Three-dimensional organ scanning reveals brain edema reduction in a rat model of stroke treated with an aquaporin 4 inhibitor.

Stroke is one of the most important cause of death and disability, especially when considering the increasing life expectancy worldwide, with ischemic stroke being much more common than hemorrhages. In the physiopathological chain of ischemic stroke, brain edema is one first element that if attended to might reduce tissue necrosis, penumbra, and increase functional recovery. Aquaporin 4 (AQP4) has been found to be the most important water channel in the brain, and its inhibition before inducing focal ischemia in an animal model of stroke proved to alleviate the pathology and improve clinical recovery.
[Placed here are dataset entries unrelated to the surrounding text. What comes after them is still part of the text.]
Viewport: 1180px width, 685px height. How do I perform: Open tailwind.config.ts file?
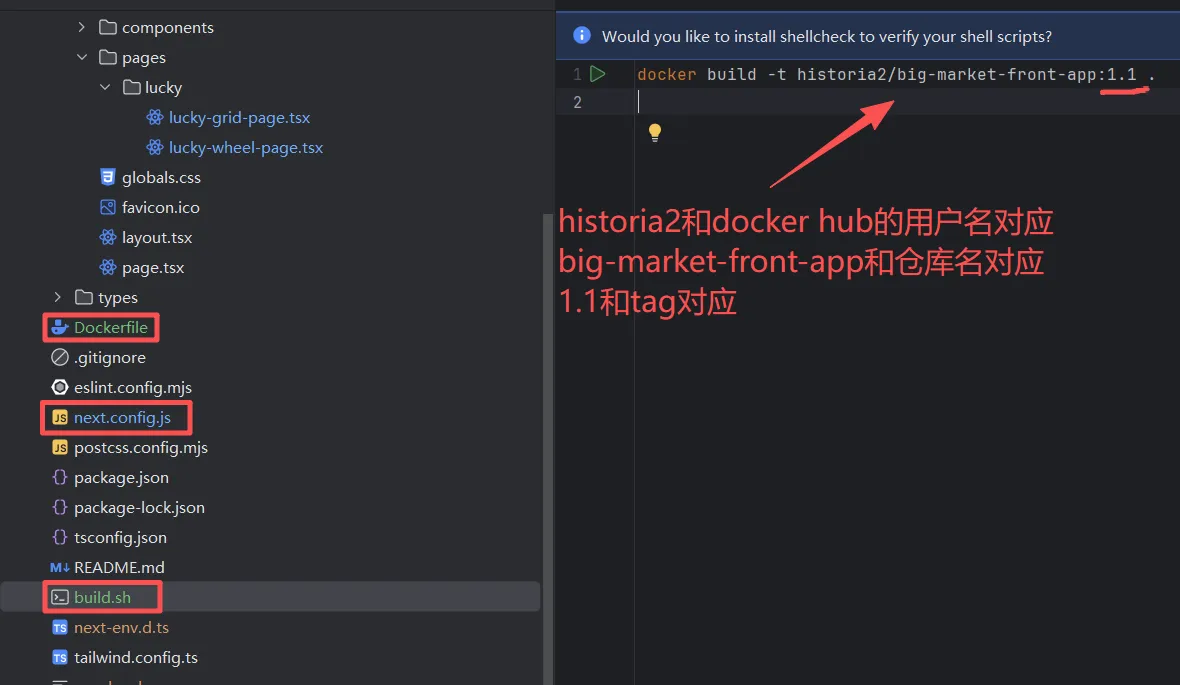(135, 657)

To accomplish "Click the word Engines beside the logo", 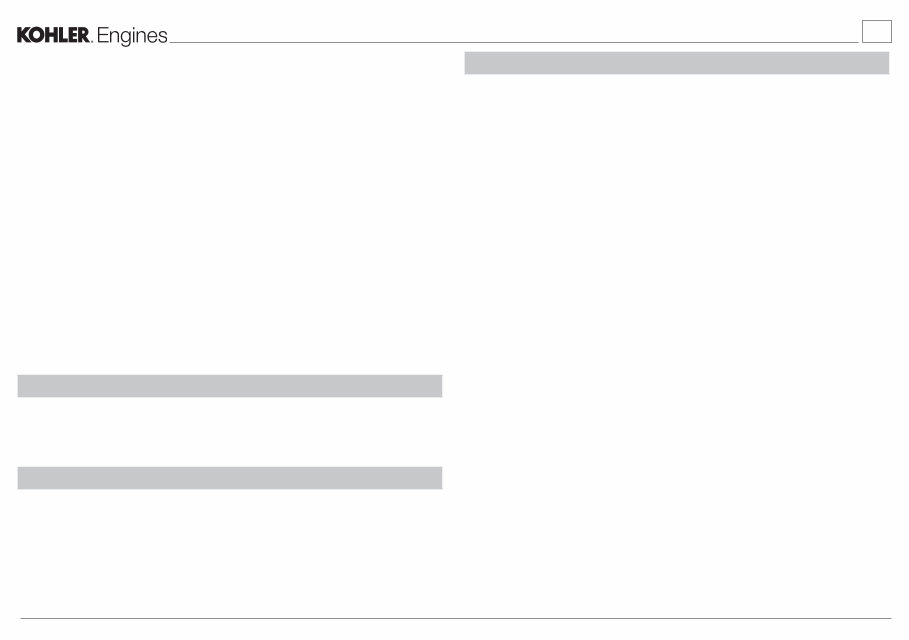I will 132,36.
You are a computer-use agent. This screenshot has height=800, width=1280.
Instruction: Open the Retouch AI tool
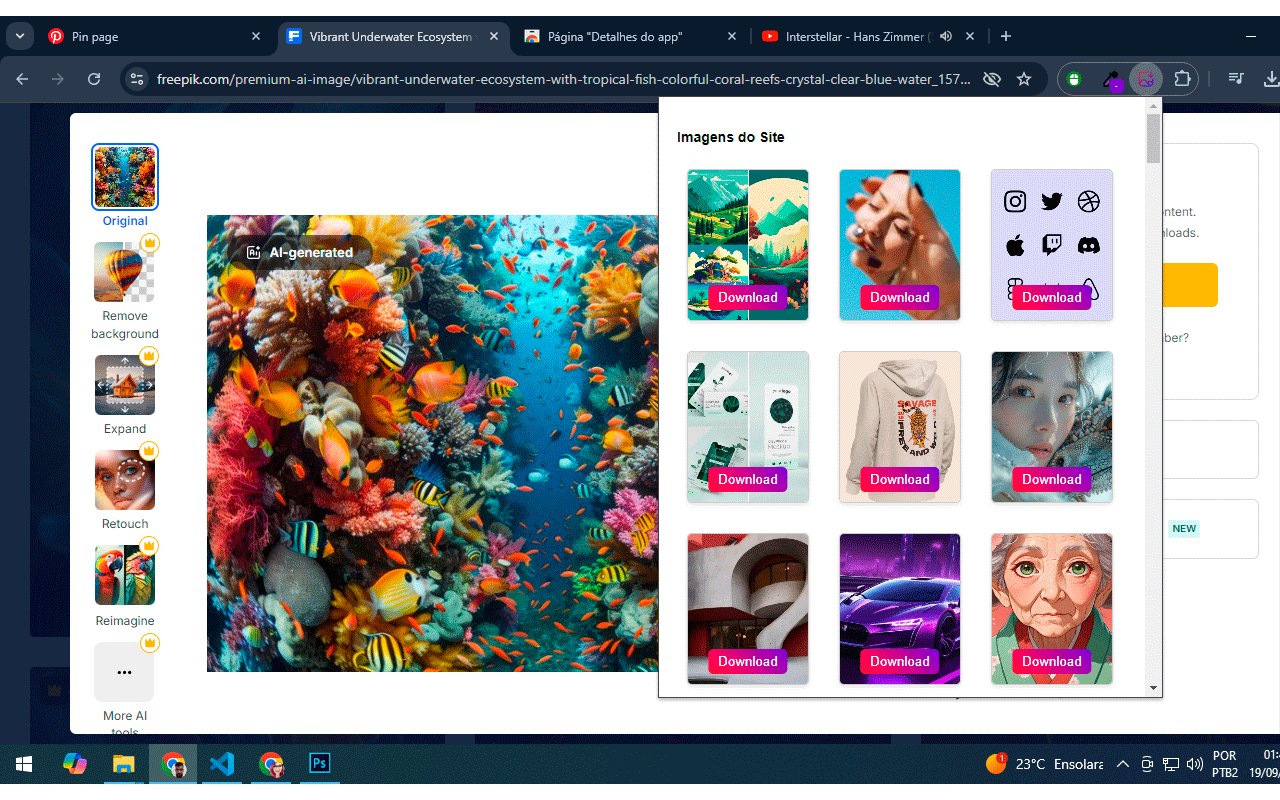click(x=124, y=479)
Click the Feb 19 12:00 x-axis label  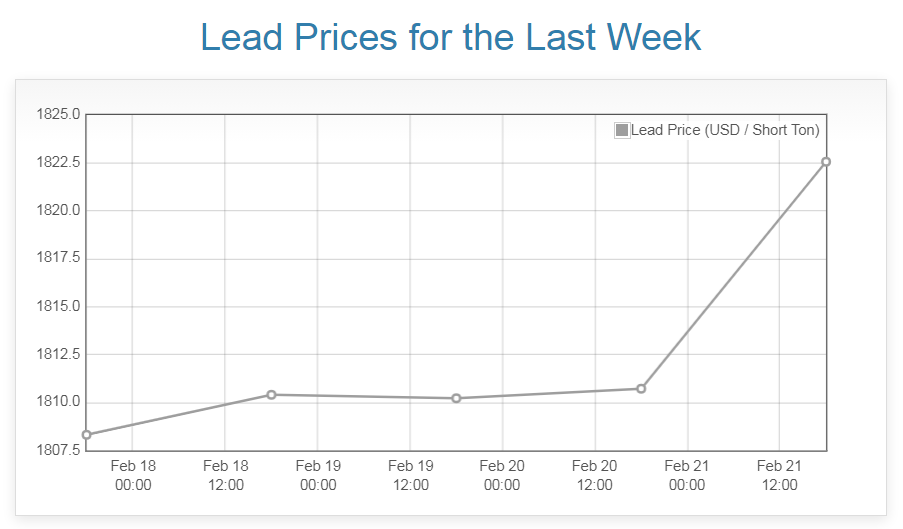[x=410, y=475]
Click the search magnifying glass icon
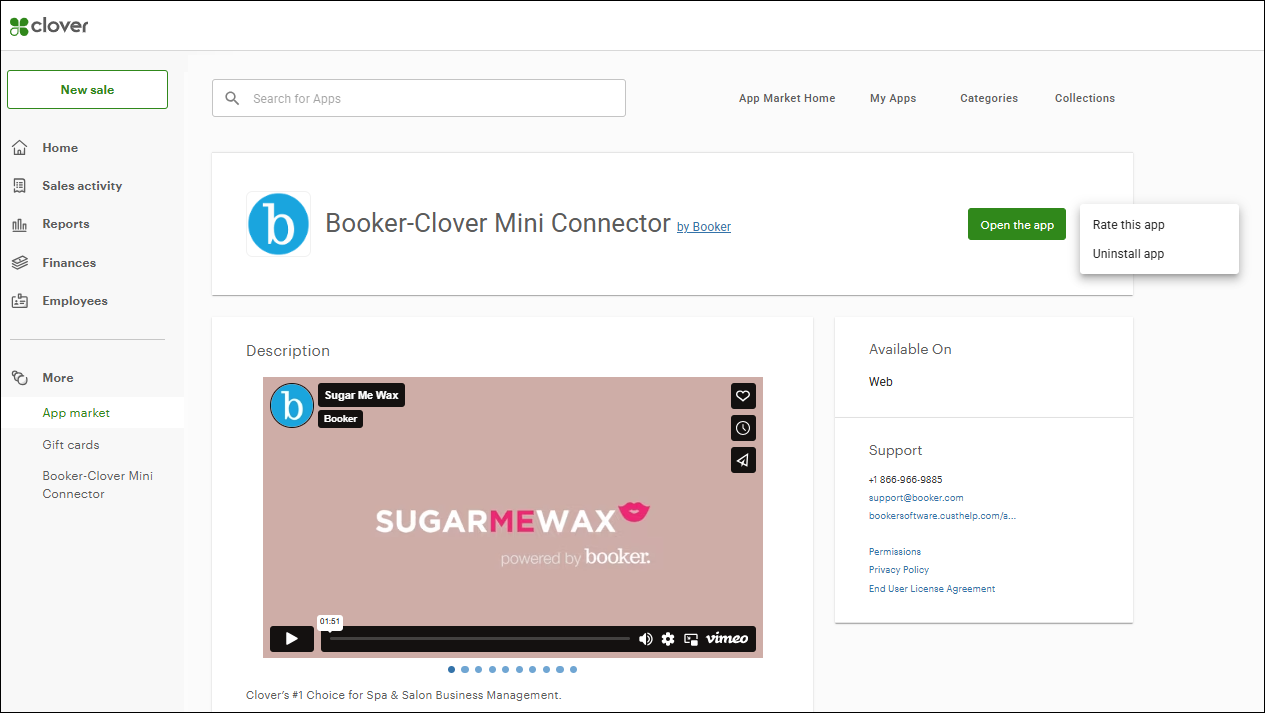Screen dimensions: 1265x713 point(232,97)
In this study, we have treated a rat model of ischemic stroke with the AQP4 inhibitor TGN-020 after inducing the lesion, and performed for the first time a direct histopathological evaluation of the brain and infarct's volume. Besides utilizing immunohistochemistry targeting the growth-associated protein-43 (GAP-43) in order to delineate the infarct regions, we have used the Cavalieri's principle of tissue volume measurements starting form seriate sections, and for the first time in neuropathology, we have utilized a high-resolution object scanner to assess global brain volume changes. Our results showed that TGN-020 clearly reduces infarct volume in TGN-020 treated animals compared to untreated animals, as well as the volume of the brain hemispheres. Although reduced, the effect was also present in the contralateral hemisphere. Given these data, a more in-depth characterization of the histopathological and molecular changes induced by AQP-4 are needed for considering it as a bona fide treatment option.